__TEXT__:
---+---
The committee's report was later presented before a special sitting of the University Senate on July 15, 2025, a meeting Chero claims was "convened on short notice and without a clear agenda." The Senate adopted the report, and the applicant now wants both the report and the approval nullified.
Chero says the matter is urgent because the university council is scheduled to meet soon, where the same criteria may be ratified. Allowing the council to adopt the disputed report, he warns, would "cement an irregular process" and "unfairly influence the recruitment."
At the centre of the dispute are new requirements introduced by the committee. These include a demand that applicants must have at least 15 years of senior leadership experience and must have served a full five-year term as deputy vice-chancellor or principal of a constituent college. Candidates must also have completed senior management training lasting no less than four cumulative weeks.
Restrictive conditions
Chero contends that these conditions are far more restrictive than those used in past recruitment exercises in 2017, 2015 and 2005, arguing they "deviate from long-established standards applied by peer universities."
---+---
__DATA__:
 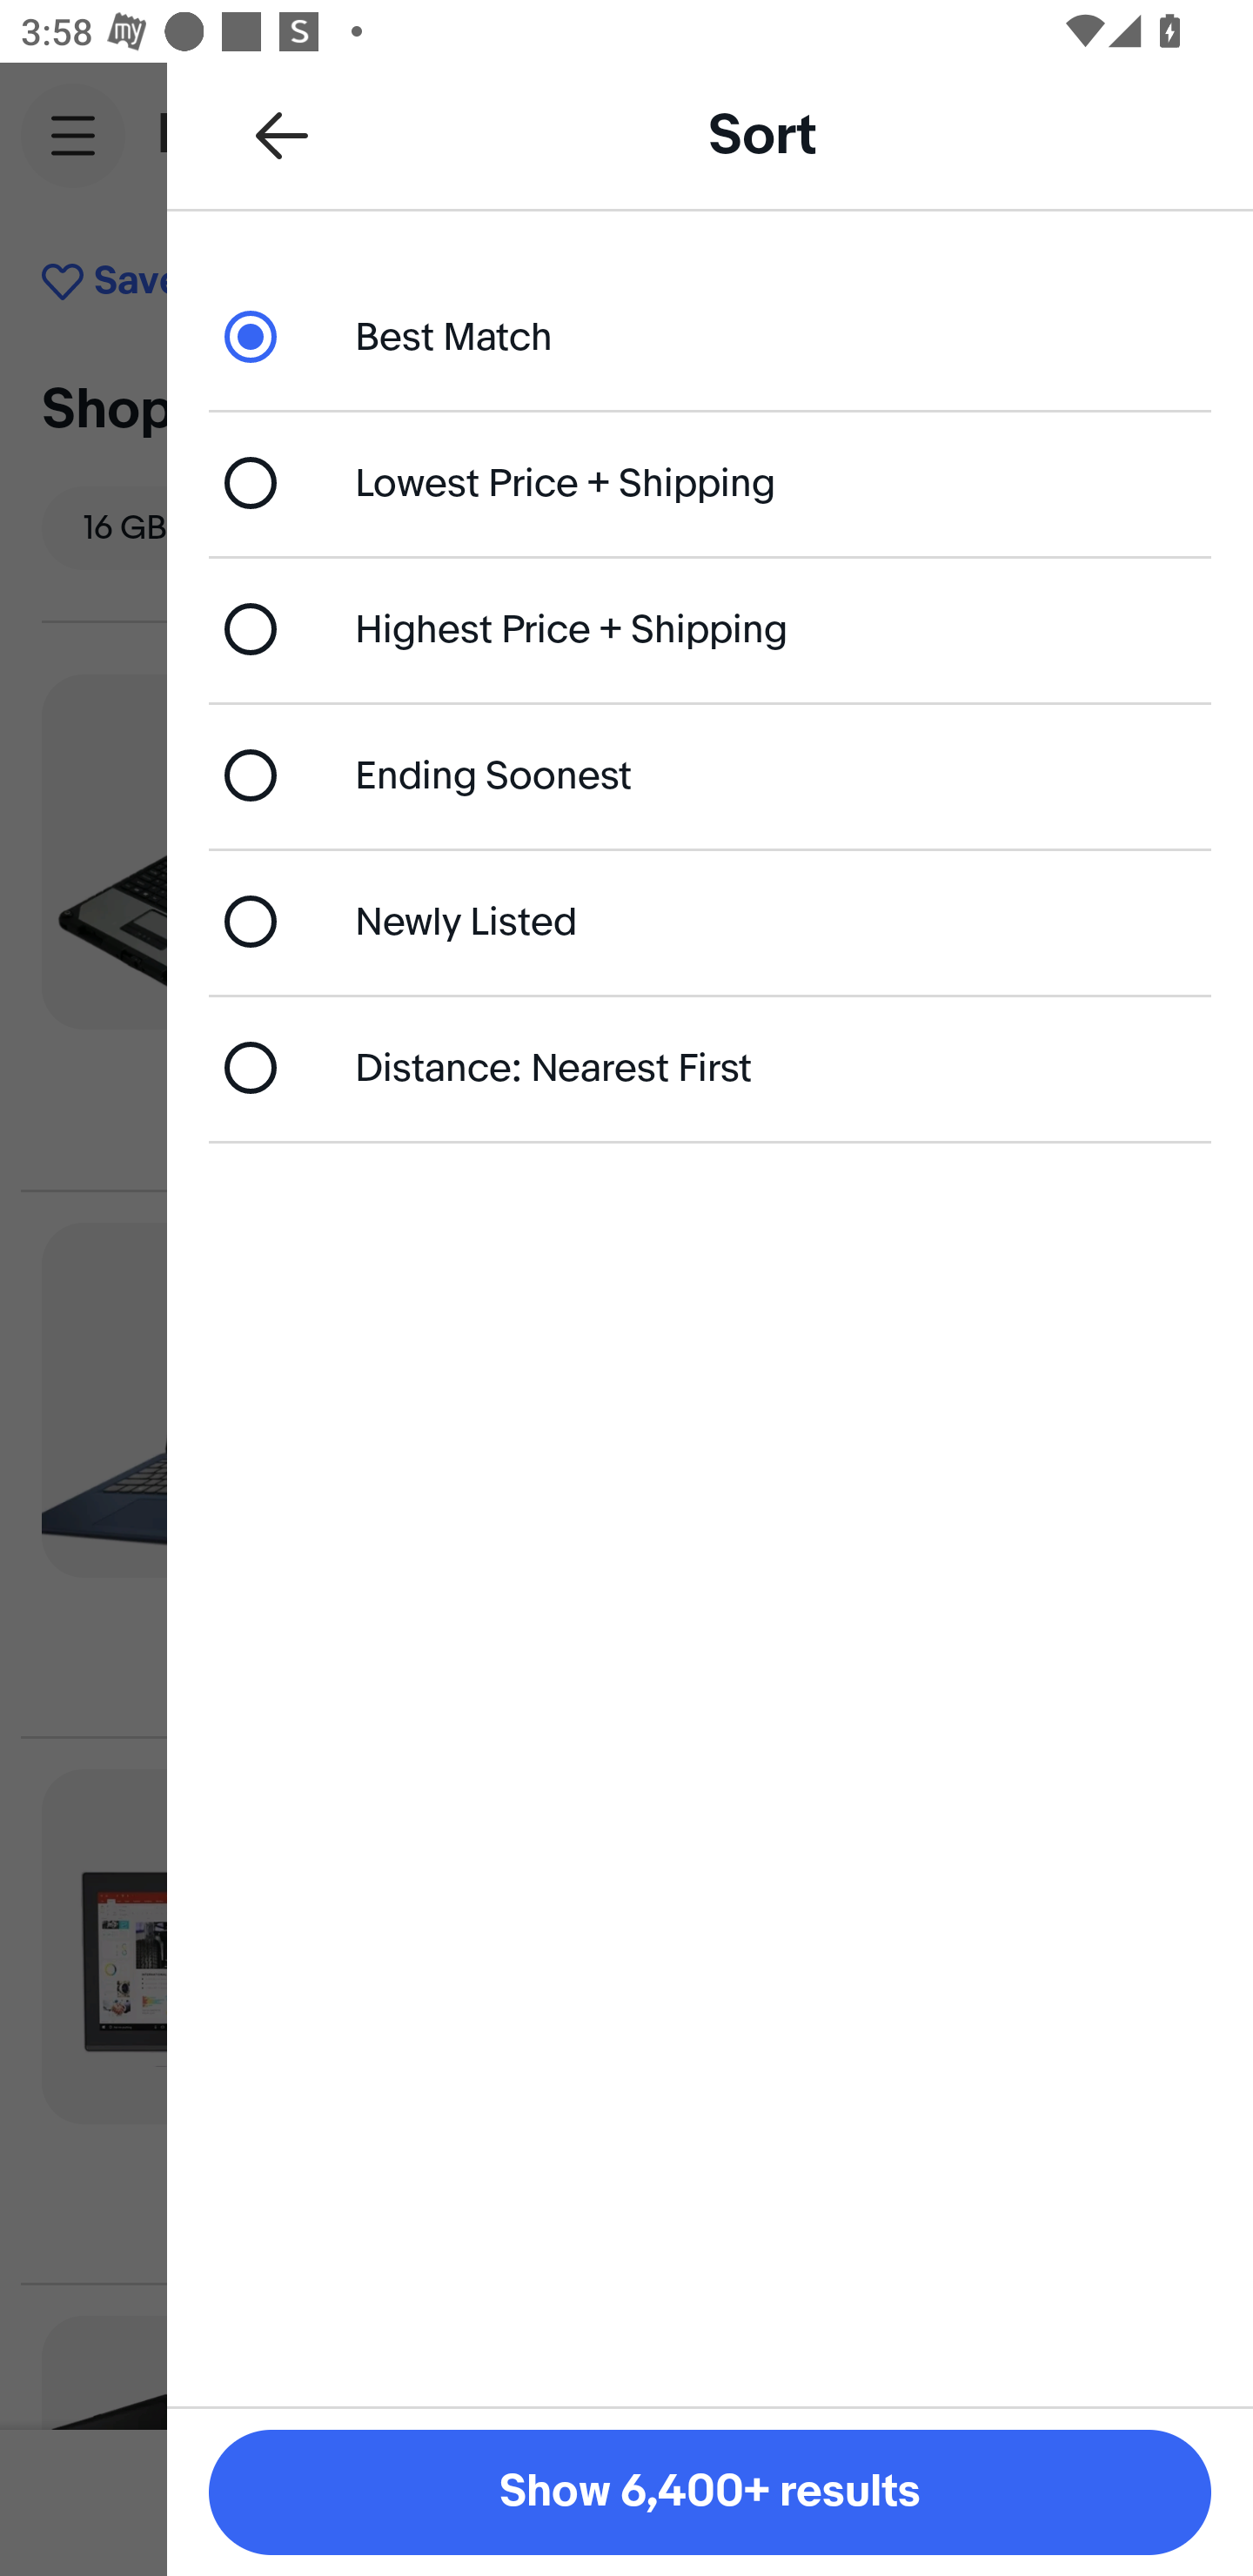 What do you see at coordinates (710, 2492) in the screenshot?
I see `Show 6,400+ results` at bounding box center [710, 2492].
---+---
__EXERCISE INSTRUCTIONS__:
[1] List the years of the past recruitment exercises named in the article on the university recruitment dispute.
[2] Transcribe the article on the university recruitment dispute between "Chero says the" and "four cumulative weeks.", inclusive.
[3] Go on with the article on the university recruitment dispute from the point where it stops.

__TASK-BY-TASK OUTPUTS__:
[1] 2017, 2015, 2005

[2]
Chero says the matter is urgent because the university council is scheduled to meet soon, where the same criteria may be ratified. Allowing the council to adopt the disputed report, he warns, would "cement an irregular process" and "unfairly influence the recruitment."
At the centre of the dispute are new requirements introduced by the committee. These include a demand that applicants must have at least 15 years of senior leadership experience and must have served a full five-year term as deputy vice-chancellor or principal of a constituent college. Candidates must also have completed senior management training lasting no less than four cumulative weeks.

[3]
He claims the criteria appear engineered to "edge out otherwise eligible applicants."
The suit also cites a 23 November 2010 government circular requiring CEOs of state corporations to step aside and proceed on terminal leave if not seeking or recommended for reappointment—guidance the applicant argues Prof. Wainaina is "blatantly disregarding" by remaining actively involved in the succession process.
However, minutes from the Senate meeting show that the committee defended the enhanced criteria as necessary to match global shifts in higher education leadership.
The Senate was told that requiring at least five years' experience as a deputy would "ensure the next vice-chancellor has sufficient familiarity with the demands of the office."
Chero is now seeking court orders barring the vice-chancellor from participating further in the recruitment and prohibiting the university council from acting on the Senate's recommendations.